### Assigned task
I need all the entries repeated exactly as written.

### Record excerpts
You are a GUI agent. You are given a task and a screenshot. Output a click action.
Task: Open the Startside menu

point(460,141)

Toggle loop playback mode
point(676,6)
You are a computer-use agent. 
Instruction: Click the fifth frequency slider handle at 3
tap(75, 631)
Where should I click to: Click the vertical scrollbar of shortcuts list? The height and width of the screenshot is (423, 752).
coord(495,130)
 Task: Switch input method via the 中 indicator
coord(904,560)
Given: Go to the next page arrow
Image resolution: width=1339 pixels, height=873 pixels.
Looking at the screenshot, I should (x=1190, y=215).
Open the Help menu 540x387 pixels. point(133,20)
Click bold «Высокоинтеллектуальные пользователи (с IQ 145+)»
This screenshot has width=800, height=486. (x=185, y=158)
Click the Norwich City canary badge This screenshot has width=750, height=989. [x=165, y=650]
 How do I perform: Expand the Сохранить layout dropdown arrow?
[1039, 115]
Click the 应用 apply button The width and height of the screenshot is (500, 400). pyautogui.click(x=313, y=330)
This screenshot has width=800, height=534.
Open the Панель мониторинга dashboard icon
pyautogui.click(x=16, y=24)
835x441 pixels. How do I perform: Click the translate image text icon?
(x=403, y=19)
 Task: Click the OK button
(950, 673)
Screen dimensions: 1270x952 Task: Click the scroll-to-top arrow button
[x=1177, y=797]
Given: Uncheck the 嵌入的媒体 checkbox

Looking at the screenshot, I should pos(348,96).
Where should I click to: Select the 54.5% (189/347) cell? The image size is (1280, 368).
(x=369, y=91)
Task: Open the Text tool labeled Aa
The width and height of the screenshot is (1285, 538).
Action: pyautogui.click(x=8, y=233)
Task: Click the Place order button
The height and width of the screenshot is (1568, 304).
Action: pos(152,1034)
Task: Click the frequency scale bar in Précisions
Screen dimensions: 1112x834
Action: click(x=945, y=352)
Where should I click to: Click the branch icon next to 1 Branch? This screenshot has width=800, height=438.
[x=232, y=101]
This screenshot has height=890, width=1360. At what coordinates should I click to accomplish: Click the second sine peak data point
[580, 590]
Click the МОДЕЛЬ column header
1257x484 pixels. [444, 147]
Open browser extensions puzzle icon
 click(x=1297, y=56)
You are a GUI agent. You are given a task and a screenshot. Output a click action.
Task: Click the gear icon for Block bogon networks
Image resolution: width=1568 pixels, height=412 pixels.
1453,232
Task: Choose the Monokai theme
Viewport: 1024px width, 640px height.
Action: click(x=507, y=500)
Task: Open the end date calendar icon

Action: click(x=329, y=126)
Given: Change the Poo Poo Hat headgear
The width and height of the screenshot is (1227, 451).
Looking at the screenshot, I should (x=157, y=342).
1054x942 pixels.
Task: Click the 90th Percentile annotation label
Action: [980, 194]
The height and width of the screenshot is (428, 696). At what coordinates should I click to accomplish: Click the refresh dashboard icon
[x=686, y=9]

### Worked solution
You are a GUI agent. You are given a task and a screenshot. Output a click action.
Task: Open the Startside menu

point(460,141)

Toggle loop playback mode
point(676,6)
You are a computer-use agent. 
Instruction: Click the fifth frequency slider handle at 3
tap(75, 631)
Where should I click to: Click the vertical scrollbar of shortcuts list? The height and width of the screenshot is (423, 752).
coord(495,130)
 Task: Switch input method via the 中 indicator
coord(904,560)
Given: Go to the next page arrow
Image resolution: width=1339 pixels, height=873 pixels.
Looking at the screenshot, I should (x=1190, y=215).
Open the Help menu 540x387 pixels. point(133,20)
Click bold «Высокоинтеллектуальные пользователи (с IQ 145+)»
This screenshot has width=800, height=486. (x=185, y=158)
Click the Norwich City canary badge This screenshot has width=750, height=989. [x=165, y=650]
 How do I perform: Expand the Сохранить layout dropdown arrow?
[1039, 115]
Click the 应用 apply button The width and height of the screenshot is (500, 400). pyautogui.click(x=313, y=330)
This screenshot has width=800, height=534.
Open the Панель мониторинга dashboard icon
pyautogui.click(x=16, y=24)
835x441 pixels. How do I perform: Click the translate image text icon?
(x=403, y=19)
 Task: Click the OK button
(950, 673)
Screen dimensions: 1270x952 Task: Click the scroll-to-top arrow button
[x=1177, y=797]
Given: Uncheck the 嵌入的媒体 checkbox

Looking at the screenshot, I should pos(348,96).
Where should I click to: Select the 54.5% (189/347) cell? The image size is (1280, 368).
(x=369, y=91)
Task: Open the Text tool labeled Aa
The width and height of the screenshot is (1285, 538).
Action: pyautogui.click(x=8, y=233)
Task: Click the Place order button
The height and width of the screenshot is (1568, 304).
Action: pos(152,1034)
Task: Click the frequency scale bar in Précisions
Screen dimensions: 1112x834
Action: click(x=945, y=352)
Where should I click to: Click the branch icon next to 1 Branch? This screenshot has width=800, height=438.
[x=232, y=101]
This screenshot has height=890, width=1360. At what coordinates should I click to accomplish: Click the second sine peak data point
[580, 590]
Click the МОДЕЛЬ column header
1257x484 pixels. [444, 147]
Open browser extensions puzzle icon
 click(x=1297, y=56)
You are a GUI agent. You are given a task and a screenshot. Output a click action.
Task: Click the gear icon for Block bogon networks
Image resolution: width=1568 pixels, height=412 pixels.
1453,232
Task: Choose the Monokai theme
Viewport: 1024px width, 640px height.
Action: click(x=507, y=500)
Task: Open the end date calendar icon

Action: click(x=329, y=126)
Given: Change the Poo Poo Hat headgear
The width and height of the screenshot is (1227, 451).
Looking at the screenshot, I should (x=157, y=342).
1054x942 pixels.
Task: Click the 90th Percentile annotation label
Action: [980, 194]
The height and width of the screenshot is (428, 696). At what coordinates should I click to accomplish: Click the refresh dashboard icon
[x=686, y=9]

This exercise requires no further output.